ReefPipe is a command line workflow tool developed to address the challenging task of analyzing large amounts of metabarcoding data. It specifically focuses on processing COI and ITS metabarcoding data, automating parallel Amplicon Sequence Variant (ASV) inference and multi-reference taxonomic classification.
To use ReefPipe, follow these setup steps. If you encounter installation issues, consider using the Docker image. It includes all required software components and can be accessed at ReefPipe-Docker. Using the Docker image eliminates individual installations and potential compatibility problems, as all dependencies are preconfigured.
Make sure you have R version 4.1.3 or higher installed on your system. If you don't have it already, you can download and install it from the official R project website.
Make sure you have Python version 3.7 or higher installed on your system, by running
python --version
If you don't have Python installed already, you can download and install it from the official Python website.
If you are on a UNIX system and get an error similar to
Command ‘python’ not found, did you mean:
command ‘python3’ from python3
command ‘python’ from python-is-python3
you can add 'python' as an alias for 'python3' – on GNU/Linux by running
echo "alias python='python3'" >> ~/.bashrc
or if you're on Mac by running
echo "alias python='python3'" >> ~/.bash_profile
and then restart your terminal.
R packages are automatically installed by ReefPipe scripts, eliminating the need for manual installation. However, errors might occur during the download of the DADA2 1 package, particularly on certain systems. In such cases, you may need to install additional software specific to your operating system. Please note that we cannot provide troubleshooting support for all operating systems, so it is recommended to address these issues independently.

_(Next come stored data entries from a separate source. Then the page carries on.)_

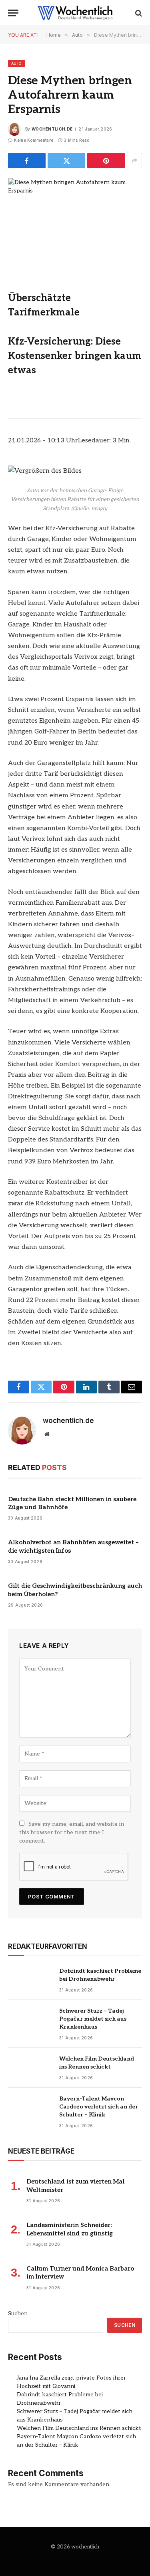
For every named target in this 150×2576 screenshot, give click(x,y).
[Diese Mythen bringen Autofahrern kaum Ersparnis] (75, 222)
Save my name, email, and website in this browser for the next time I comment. (71, 1832)
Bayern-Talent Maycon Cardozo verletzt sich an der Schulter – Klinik (98, 2106)
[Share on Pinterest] (106, 160)
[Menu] (13, 13)
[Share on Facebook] (27, 160)
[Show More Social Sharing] (134, 160)
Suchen (18, 2313)
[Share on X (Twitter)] (66, 160)
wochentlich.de (52, 129)
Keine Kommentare (33, 140)
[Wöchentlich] (75, 13)
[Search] (138, 13)
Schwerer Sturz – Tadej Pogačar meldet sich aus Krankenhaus (92, 2018)
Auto (16, 63)
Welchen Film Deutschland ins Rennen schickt (79, 2428)
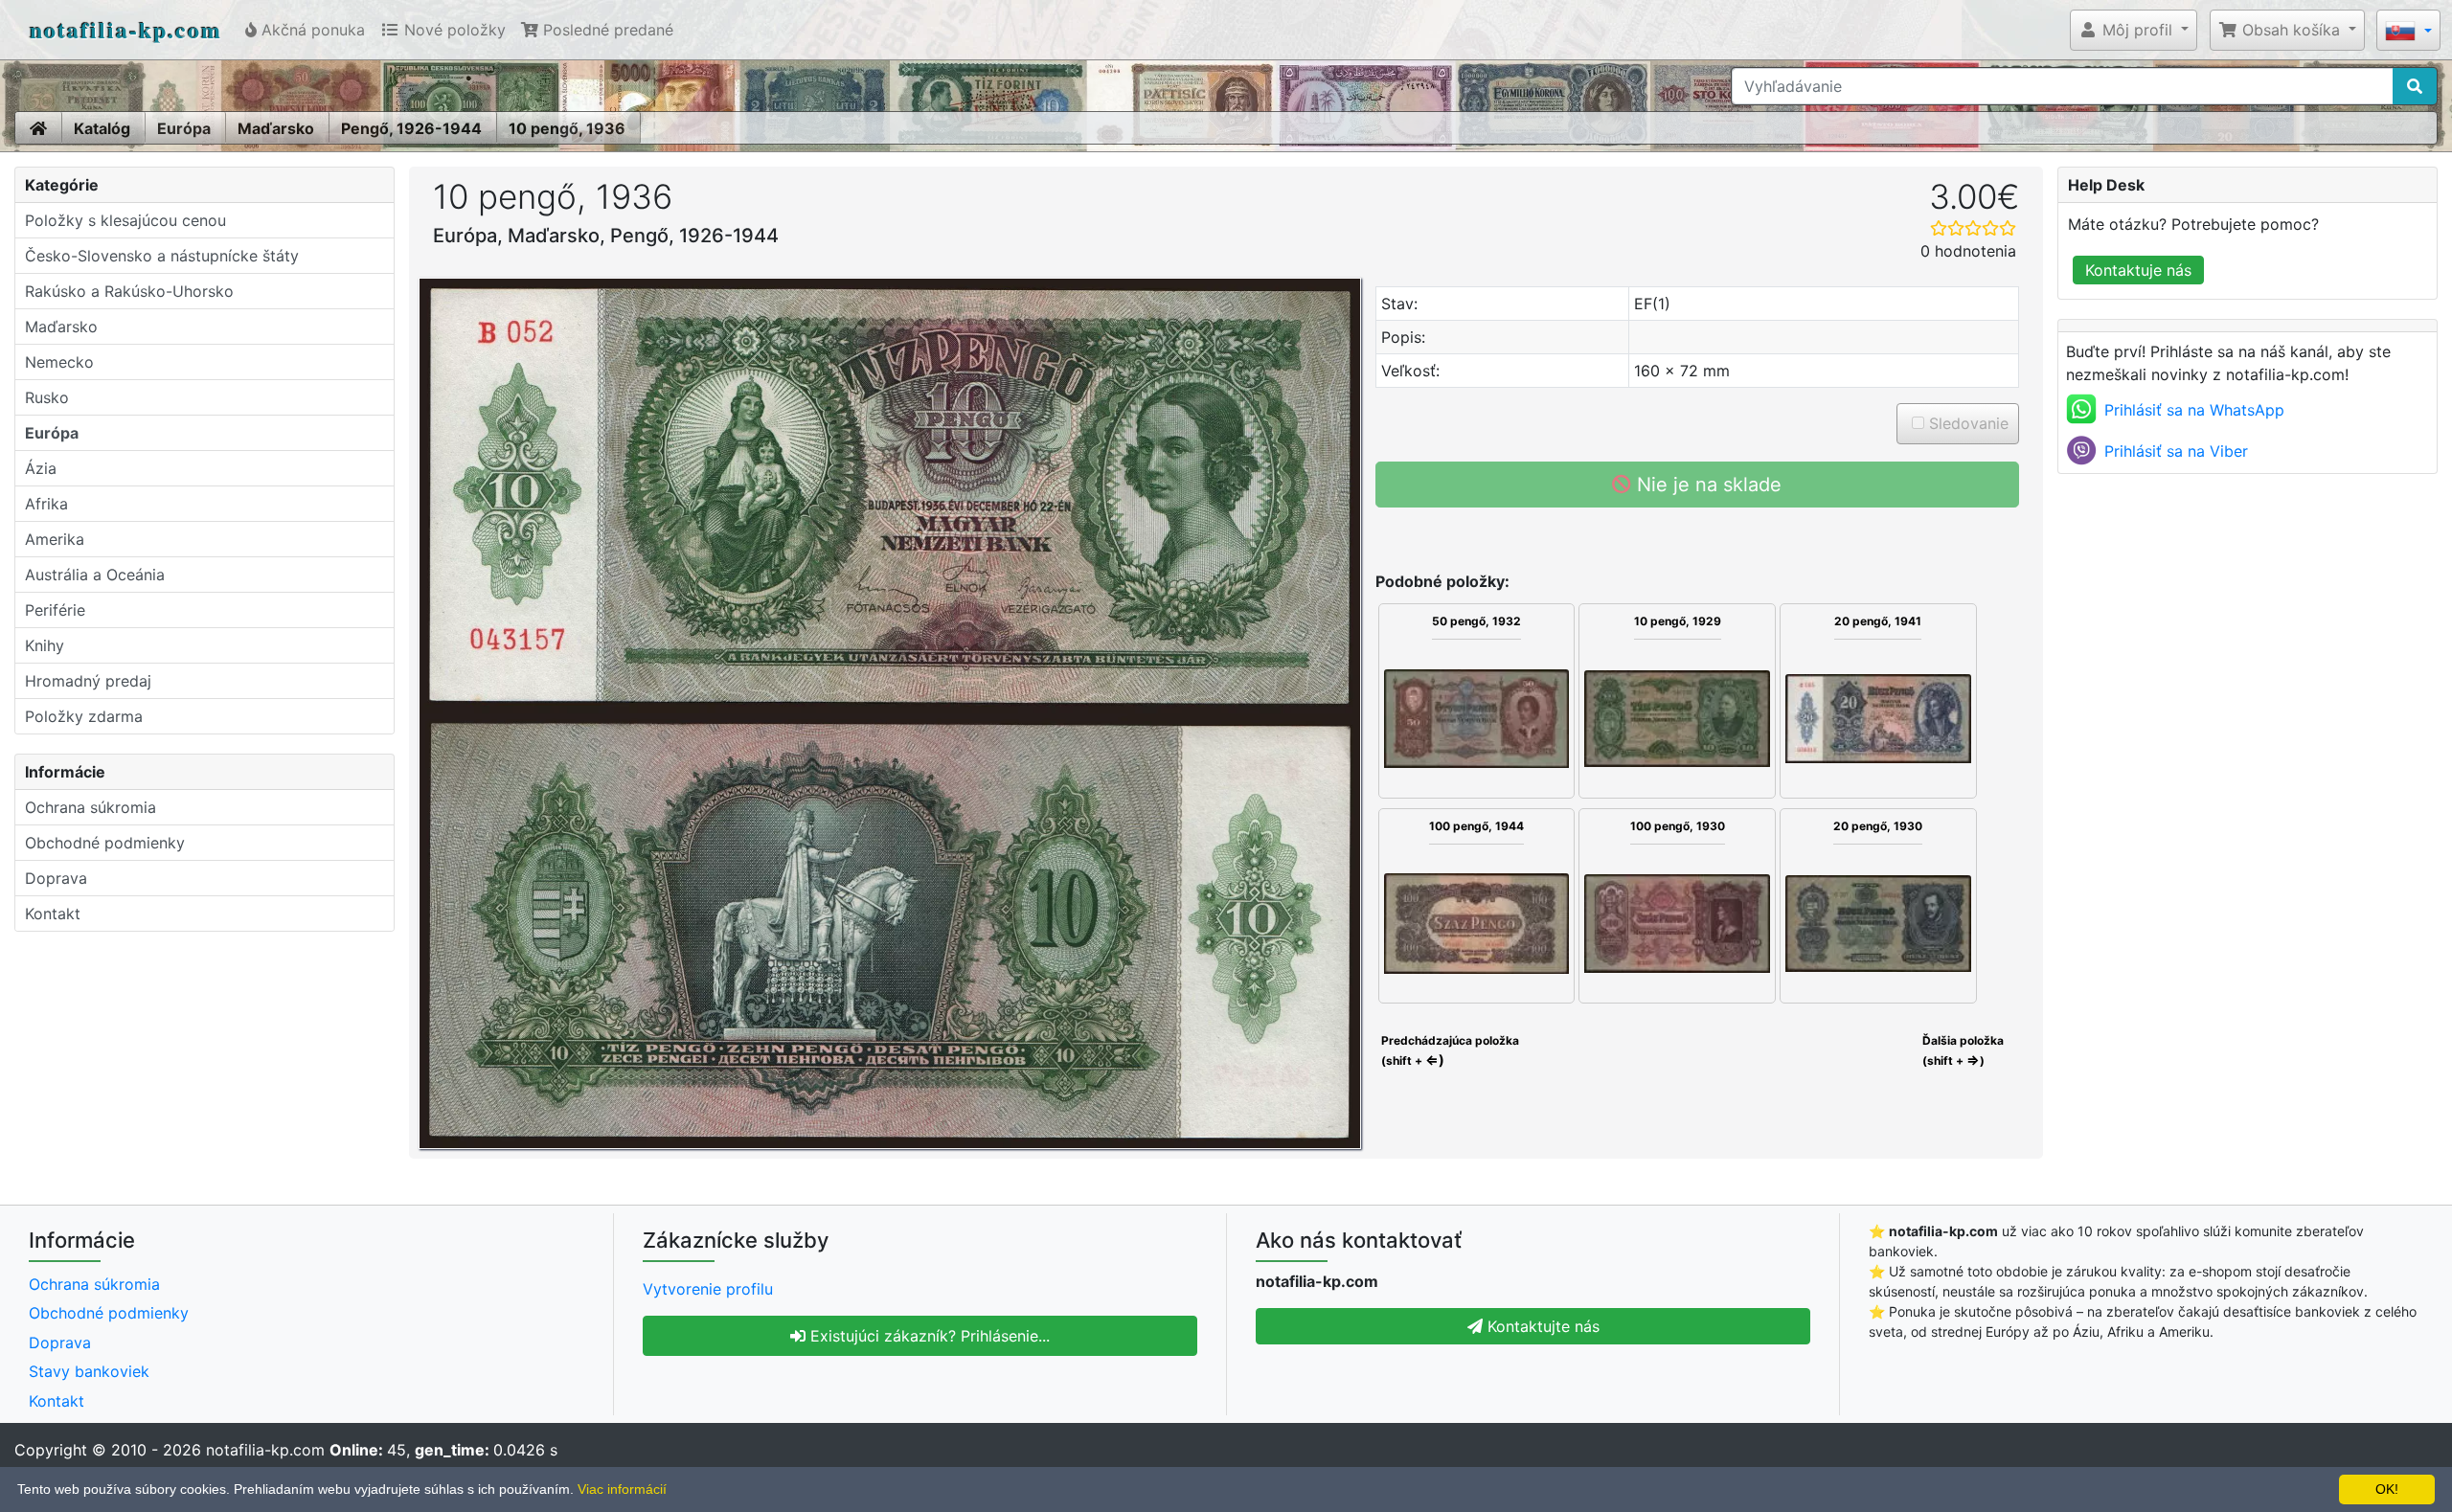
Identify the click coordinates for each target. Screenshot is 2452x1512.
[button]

After installing Python, open your terminal and run the following command to install the necessary modules:
pip install boldigger-cline cutadapt argparse biopython tqdm pandas
For Linux distributions that utilize the dnf package manager, such as Fedora, you can download and install Clustal Omega2 by executing the following command in your terminal:
sudo dnf install clustal-omega
For Linux distributions that utilize the apt package manager, such as Ubuntu, you can download and install Clustal Omega by executing the following command in your terminal:
sudo apt install clustalo
Please note that these examples cover 2 popular Linux distributions, but if you are using a different version or distribution, you will need to determine the appropriate command yourself. The package manager and installation method can vary across different Linux distributions.
For Windows and macOS users, a Clustal Omega binary has been incorporated into the ReefPipe script1.
If you have Git initialized on your system, you can clone or download the ReefPipe code from the GitHub repository by running the following command in your terminal:
git clone [email protected]:hjarnek/ReefPipe.git
If you don't have Git initialized on your system, you can download the ReefPipe code as a ZIP file by following these steps:
- Visit the ReefPipe GitHub repository at https://github.com/hjarnek/ReefPipe.
- Click on the green "Code" button.
- Select "Download ZIP" from the dropdown menu.
- Once the ZIP file is downloaded, extract its contents to a location of your choice on your system.
For detailed instructions on how to use ReefPipe, refer to the documentation.
Please find below the list of references that are relevant to ReefPipe:
- Buchner D, Leese F (2020) BOLDigger – a Python package to identify and organise sequences with the Barcode of Life Data systems. Metabarcoding and Metagenomics 4: e53535. https://doi.org/10.3897/mbmg.4.53535
- 1 Callahan, B. (s.a.). DADA2 Pipeline Tutorial (1.16). https://benjjneb.github.io/dada2/tutorial.html
- Cock PA, Antao T, Chang JT, Chapman BA, Cox CJ, Dalke A, Friedberg I, Hamelryck T, Kauff F, Wilczynski B and de Hoon MJL (2009) Biopython: freely available Python tools for computational molecular biology and bioinformatics. Bioinformatics, 25, 1422-1423. https://doi.org/10.1093/bioinformatics/btp163
- Martin, M. (2011). Cutadapt removes adapter sequences from high-throughput sequencing reads. EMBnet. journal, 17(1), 10-12. https://doi.org/10.14806/ej.17.1.200
- 2 Sievers, F., Wilm, A., Dineen, D., Gibson, T. J., Karplus, K., Li, W., . . . Söding, J. (2011). Fast, scalable generation of high‐quality protein multiple sequence alignments using Clustal Omega. Molecular Systems Biology, 7(1), 539. https://doi.org/10.1038/msb.2011.75
Please refer to these references for further reading and to understand the underlying concepts and methodologies used in ReefPipe.